◆ What the task requires: Set every entry below down once more, exactly as it stands, without images.

[[ Materials provided, beginning ]]

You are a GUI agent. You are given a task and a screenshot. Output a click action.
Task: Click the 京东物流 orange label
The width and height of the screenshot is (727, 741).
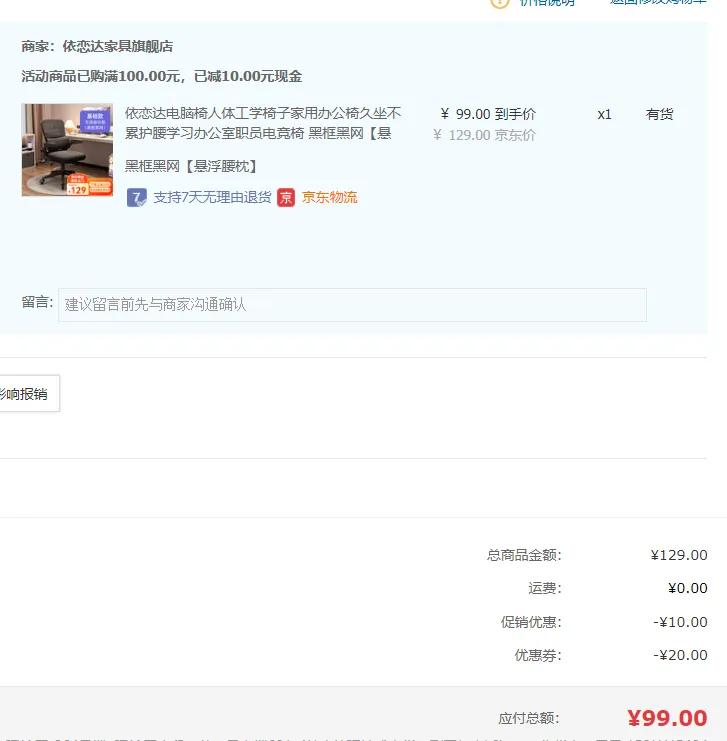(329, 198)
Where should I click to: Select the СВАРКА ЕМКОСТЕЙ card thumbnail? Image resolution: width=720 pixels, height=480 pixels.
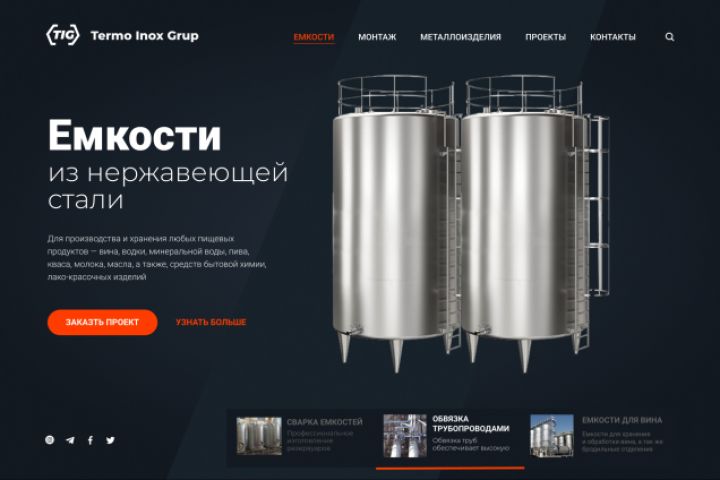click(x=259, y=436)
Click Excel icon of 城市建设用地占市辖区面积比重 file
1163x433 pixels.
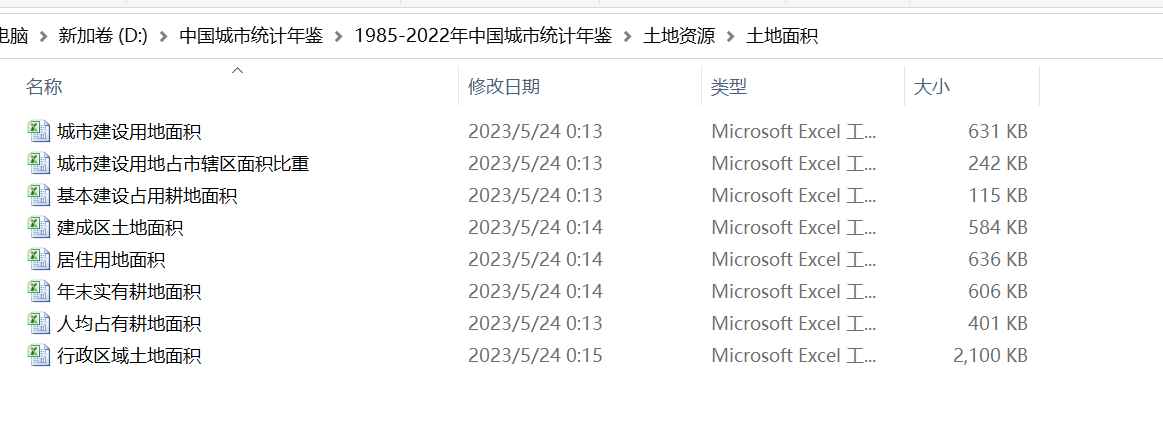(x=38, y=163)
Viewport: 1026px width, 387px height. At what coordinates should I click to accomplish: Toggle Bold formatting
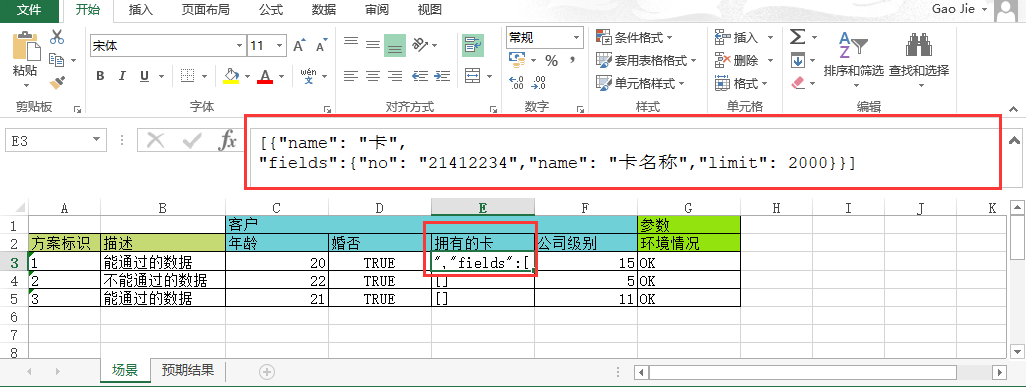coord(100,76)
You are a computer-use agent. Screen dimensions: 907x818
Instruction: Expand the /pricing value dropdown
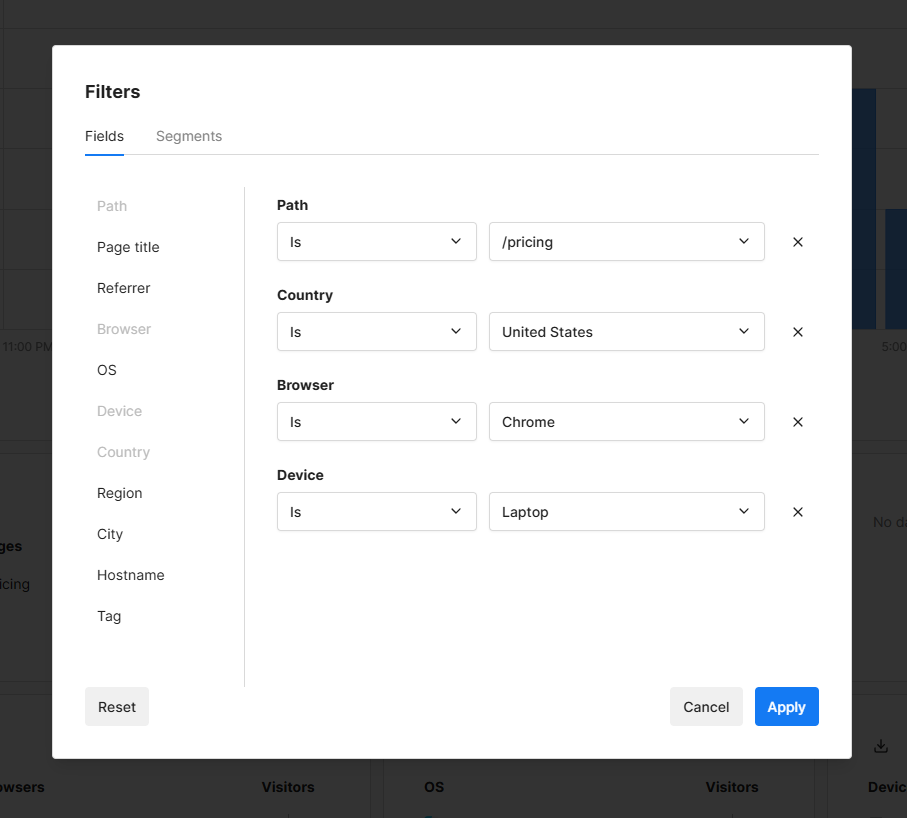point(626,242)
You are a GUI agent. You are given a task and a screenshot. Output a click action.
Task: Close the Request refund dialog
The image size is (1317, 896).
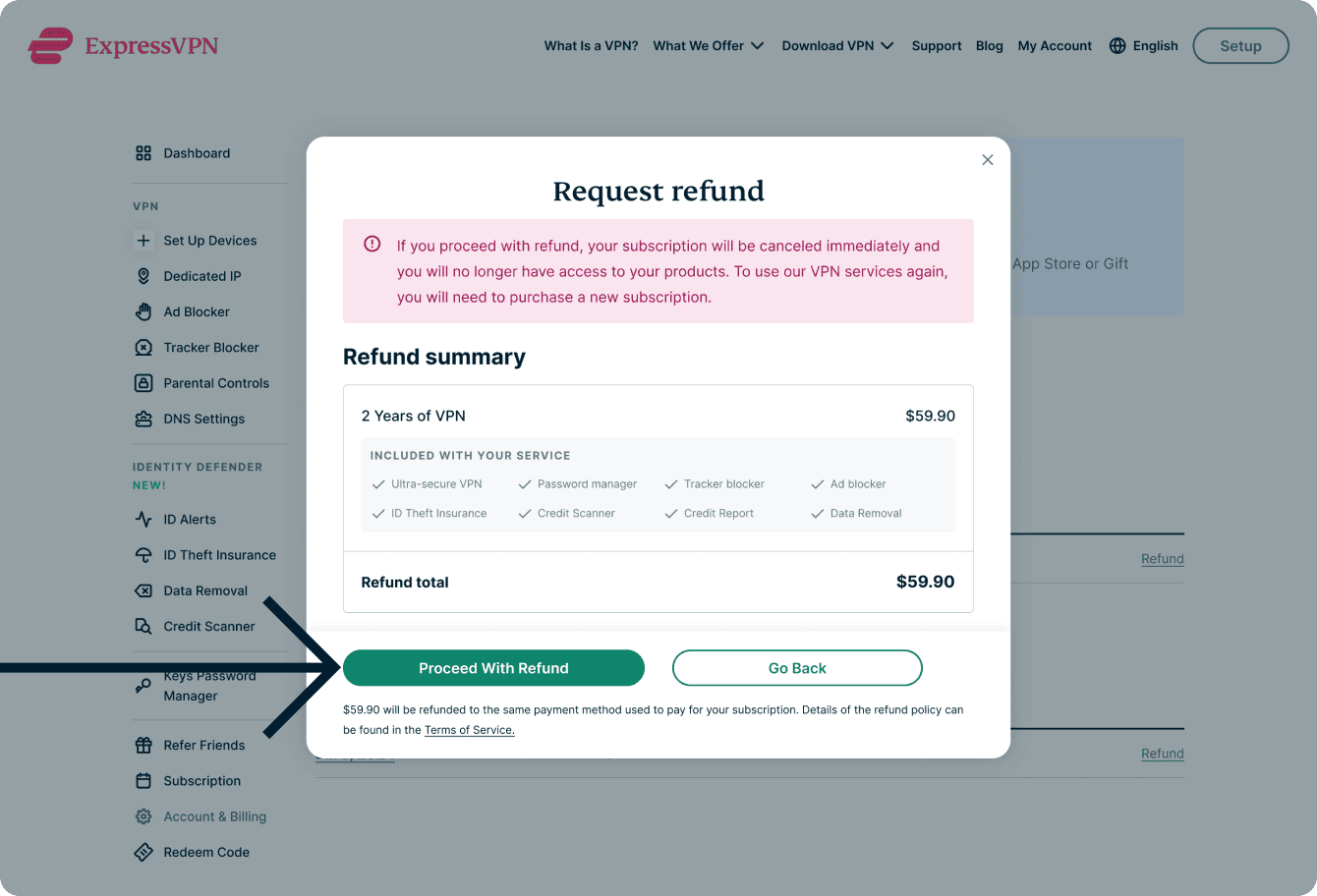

[[ Materials provided, end ]]

◆ Result below:
You are a GUI agent. You are given a task and a screenshot. Output a click action.
Task: Click the 京东物流 orange label
The width and height of the screenshot is (727, 741).
(329, 198)
Where should I click to: Select the СВАРКА ЕМКОСТЕЙ card thumbnail? Image resolution: width=720 pixels, height=480 pixels.
click(x=259, y=436)
Click Excel icon of 城市建设用地占市辖区面积比重 file
1163x433 pixels.
(x=38, y=163)
Viewport: 1026px width, 387px height. At what coordinates should I click to accomplish: Toggle Bold formatting
coord(100,76)
You are a computer-use agent. Screen dimensions: 907x818
Instruction: Expand the /pricing value dropdown
point(626,242)
You are a GUI agent. You are given a task and a screenshot. Output a click action.
Task: Close the Request refund dialog
The image size is (1317, 896).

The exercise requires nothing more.